Ainda no capítulo 2 do livro de Correia de Campos e Jorge Simões, a parte de maior desenvolvimento está nas disposições comunitárias de mobilidade de doentes no seio da União Europeia. Mostrando que as iniciativas de apoio à mobilidade de doentes têm um enquadramento já antigo e crescente, é dada atenção sobretudo à nova directiva europeia. Apesar de tudo, creio que os autores poderiam ter enriquecido um pouco o texto com referências e discussão a decisões do tribunal europeu de justiça ao abrigo do artigo 49 do tratado da união europeia (é agora o artigo 56).

É importante assinalar que esta directiva se destina a assegurar a mobilidade dos doentes, e a livre circulação dos prestadores de serviços vem como consequência. Mas mesmo que não haja ou não venha a haver efectiva livre circulação de prestadores, apenas a mobilidade de doentes é suficiente para que cada país possa ter um choque significativa sobre o seu sistema de saúde, quer no financiamento quer na prestação.

Na prestação, através de uma procura maior dos seus serviços, caso tenha capacidade de atrair doentes de outros países, ou de uma menor procura, caso os cidadãos do país considerem que podem ser melhor tratados noutro país.

A discussão das consequências desta directiva pode ser feita a partir do sumário dado por Correia de Campos e Jorge Simões: “Um doente português poderá (…) optar por ser tratado num outro país da União Europeia, escolhendo entre prestadores públicos ou privados, sem necessidade de autorização prévia em cuidados não hospitalares. Quem o fizer poderá requerer o reembolso do dinheiro gasto com o tratamento quando regressar a Portugal, pelo valor correspondente às tabelas nacionais que remuneram tais serviços.

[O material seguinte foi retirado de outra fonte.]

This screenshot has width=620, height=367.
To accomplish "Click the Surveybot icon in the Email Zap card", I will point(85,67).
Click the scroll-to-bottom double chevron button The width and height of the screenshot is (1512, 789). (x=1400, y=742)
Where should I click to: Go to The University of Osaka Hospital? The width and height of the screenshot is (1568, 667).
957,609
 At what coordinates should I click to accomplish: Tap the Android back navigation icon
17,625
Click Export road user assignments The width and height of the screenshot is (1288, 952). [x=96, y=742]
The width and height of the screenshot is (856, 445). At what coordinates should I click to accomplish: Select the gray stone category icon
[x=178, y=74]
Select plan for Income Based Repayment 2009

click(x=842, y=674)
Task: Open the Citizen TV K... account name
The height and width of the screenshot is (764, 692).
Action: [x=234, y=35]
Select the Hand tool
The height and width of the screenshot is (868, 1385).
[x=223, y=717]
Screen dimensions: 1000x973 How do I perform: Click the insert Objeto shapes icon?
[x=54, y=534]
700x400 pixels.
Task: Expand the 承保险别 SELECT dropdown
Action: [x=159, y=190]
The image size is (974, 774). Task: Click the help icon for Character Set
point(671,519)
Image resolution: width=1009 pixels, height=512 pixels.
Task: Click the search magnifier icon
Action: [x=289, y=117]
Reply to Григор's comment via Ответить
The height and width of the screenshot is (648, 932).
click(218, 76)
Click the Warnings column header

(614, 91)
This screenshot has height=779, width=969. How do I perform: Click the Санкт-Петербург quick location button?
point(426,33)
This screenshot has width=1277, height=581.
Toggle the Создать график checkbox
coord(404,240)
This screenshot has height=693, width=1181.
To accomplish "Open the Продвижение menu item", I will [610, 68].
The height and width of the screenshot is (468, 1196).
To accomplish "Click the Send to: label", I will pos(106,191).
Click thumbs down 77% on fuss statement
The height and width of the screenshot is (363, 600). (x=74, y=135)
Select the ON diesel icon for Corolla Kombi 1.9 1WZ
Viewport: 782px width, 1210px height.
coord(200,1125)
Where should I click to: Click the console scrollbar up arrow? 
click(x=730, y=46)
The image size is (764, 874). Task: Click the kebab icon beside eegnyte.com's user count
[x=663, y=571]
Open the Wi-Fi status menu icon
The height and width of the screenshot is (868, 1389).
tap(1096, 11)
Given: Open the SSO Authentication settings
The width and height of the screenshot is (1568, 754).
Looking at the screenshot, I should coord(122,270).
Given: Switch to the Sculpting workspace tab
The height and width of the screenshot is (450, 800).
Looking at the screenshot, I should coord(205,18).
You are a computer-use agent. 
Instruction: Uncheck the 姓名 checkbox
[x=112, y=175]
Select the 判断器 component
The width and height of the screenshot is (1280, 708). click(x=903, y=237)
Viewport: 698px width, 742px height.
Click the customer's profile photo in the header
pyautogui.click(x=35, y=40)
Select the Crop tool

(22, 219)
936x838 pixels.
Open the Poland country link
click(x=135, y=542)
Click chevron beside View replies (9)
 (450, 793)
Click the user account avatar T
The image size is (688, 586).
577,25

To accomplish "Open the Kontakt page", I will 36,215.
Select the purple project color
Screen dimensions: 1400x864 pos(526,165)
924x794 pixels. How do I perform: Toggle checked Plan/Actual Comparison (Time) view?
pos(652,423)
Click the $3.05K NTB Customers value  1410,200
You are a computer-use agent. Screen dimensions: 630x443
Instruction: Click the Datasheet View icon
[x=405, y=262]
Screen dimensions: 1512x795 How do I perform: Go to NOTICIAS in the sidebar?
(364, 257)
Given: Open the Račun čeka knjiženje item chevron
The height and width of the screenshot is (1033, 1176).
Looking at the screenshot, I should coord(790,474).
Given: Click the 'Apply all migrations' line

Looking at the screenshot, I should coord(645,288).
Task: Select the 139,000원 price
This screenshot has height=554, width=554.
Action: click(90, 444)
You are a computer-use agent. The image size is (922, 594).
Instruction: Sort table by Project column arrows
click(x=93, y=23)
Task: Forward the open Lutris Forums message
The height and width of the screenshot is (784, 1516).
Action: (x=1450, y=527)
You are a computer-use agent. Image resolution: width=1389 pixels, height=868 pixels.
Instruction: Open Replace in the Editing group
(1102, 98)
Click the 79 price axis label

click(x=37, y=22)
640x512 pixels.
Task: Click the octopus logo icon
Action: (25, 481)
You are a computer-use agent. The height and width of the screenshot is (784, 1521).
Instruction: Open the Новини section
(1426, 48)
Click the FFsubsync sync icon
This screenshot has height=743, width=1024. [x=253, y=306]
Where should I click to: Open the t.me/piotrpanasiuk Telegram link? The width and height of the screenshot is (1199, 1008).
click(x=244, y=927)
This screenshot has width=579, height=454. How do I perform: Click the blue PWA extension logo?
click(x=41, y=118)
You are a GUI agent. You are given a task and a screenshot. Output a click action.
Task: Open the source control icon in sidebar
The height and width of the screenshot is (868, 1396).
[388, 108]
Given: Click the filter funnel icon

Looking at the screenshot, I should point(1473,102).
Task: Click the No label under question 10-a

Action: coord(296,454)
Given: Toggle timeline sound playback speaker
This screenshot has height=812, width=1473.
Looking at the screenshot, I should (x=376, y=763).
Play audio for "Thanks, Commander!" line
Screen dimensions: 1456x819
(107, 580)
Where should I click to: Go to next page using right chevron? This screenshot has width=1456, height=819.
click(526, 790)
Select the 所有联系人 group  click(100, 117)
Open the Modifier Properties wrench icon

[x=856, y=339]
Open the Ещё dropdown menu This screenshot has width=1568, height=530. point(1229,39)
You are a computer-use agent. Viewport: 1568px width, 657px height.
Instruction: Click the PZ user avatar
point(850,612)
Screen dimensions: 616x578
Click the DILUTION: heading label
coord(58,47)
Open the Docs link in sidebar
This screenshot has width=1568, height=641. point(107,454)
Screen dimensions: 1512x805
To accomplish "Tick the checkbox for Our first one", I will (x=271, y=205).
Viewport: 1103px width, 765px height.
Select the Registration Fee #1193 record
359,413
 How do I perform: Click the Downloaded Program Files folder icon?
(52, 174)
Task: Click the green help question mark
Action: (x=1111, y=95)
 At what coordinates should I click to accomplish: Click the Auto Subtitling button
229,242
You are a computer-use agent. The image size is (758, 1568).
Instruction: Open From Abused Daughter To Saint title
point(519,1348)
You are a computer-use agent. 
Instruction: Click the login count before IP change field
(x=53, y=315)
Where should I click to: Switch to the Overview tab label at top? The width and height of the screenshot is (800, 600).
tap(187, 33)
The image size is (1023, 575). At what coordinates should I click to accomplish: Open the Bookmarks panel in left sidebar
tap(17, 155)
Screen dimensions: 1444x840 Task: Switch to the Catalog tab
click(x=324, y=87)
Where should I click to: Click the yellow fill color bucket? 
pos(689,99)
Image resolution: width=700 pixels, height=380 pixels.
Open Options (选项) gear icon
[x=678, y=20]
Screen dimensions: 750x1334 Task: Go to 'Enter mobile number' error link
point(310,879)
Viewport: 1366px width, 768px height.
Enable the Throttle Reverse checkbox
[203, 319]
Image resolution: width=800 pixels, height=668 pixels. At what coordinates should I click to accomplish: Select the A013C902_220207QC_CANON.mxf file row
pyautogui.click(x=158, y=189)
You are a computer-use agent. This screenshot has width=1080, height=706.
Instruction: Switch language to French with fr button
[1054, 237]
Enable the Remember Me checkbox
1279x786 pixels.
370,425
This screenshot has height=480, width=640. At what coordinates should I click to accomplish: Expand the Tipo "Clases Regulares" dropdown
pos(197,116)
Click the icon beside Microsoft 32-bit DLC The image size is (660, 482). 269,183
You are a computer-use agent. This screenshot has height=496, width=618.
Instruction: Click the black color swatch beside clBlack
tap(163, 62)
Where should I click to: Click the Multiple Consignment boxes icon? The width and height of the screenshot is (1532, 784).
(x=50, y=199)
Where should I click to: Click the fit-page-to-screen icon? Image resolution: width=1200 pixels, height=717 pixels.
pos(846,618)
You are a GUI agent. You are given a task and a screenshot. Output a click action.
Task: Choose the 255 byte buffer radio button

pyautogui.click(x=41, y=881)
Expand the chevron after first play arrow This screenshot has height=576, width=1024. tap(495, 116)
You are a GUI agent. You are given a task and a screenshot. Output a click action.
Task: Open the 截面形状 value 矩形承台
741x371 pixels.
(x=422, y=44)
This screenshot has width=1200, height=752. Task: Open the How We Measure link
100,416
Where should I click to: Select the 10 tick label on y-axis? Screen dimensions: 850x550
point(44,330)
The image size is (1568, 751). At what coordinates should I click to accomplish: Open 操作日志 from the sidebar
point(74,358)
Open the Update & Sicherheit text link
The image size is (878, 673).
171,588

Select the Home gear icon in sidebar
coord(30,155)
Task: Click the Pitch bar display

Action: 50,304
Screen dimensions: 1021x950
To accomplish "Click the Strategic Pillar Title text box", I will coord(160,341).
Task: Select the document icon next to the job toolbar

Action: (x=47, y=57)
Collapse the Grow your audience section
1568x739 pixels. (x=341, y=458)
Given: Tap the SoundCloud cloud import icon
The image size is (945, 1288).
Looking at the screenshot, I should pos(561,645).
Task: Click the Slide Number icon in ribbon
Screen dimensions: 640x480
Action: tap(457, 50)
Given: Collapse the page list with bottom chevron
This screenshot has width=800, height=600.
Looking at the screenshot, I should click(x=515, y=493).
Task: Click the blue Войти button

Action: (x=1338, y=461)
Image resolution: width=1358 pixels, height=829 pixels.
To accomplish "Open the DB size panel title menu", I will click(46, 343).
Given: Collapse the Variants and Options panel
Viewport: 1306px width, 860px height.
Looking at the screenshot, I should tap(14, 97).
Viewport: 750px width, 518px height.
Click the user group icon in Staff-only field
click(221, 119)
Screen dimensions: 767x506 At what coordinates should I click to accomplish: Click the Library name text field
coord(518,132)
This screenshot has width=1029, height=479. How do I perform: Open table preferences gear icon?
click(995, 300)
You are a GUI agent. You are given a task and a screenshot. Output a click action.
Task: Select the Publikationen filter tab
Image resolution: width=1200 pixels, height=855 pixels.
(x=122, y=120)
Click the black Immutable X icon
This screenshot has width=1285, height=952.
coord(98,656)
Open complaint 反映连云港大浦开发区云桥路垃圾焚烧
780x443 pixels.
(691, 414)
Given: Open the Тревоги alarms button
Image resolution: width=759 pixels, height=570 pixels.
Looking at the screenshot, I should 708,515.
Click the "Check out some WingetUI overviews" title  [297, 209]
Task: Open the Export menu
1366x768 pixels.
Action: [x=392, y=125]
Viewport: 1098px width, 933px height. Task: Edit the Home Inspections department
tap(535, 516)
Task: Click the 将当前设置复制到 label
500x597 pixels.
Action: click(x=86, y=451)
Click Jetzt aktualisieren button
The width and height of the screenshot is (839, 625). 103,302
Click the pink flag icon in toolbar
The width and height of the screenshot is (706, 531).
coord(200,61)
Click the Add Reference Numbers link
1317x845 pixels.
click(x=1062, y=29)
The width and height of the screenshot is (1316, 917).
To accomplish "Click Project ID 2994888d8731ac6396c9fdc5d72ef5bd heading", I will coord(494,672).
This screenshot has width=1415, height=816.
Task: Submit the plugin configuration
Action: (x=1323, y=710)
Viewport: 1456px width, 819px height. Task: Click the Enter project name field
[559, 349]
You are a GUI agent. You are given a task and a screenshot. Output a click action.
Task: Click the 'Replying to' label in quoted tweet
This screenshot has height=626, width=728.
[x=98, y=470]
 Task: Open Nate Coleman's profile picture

De acordo com estas regras, os EM não deverão, em regra, sujeitar a autorização prévia o reembolso dos custos de cuidados de saúde prestados em outros países da UE, desde que esses custos, “caso tivessem sido prestados no território nacional, fossem suportados pelo seu regime obrigatório de segurança social, ou pelo seu sistema nacional de saúde.”” E são depois enumerados os casos de autorização prévia necessária.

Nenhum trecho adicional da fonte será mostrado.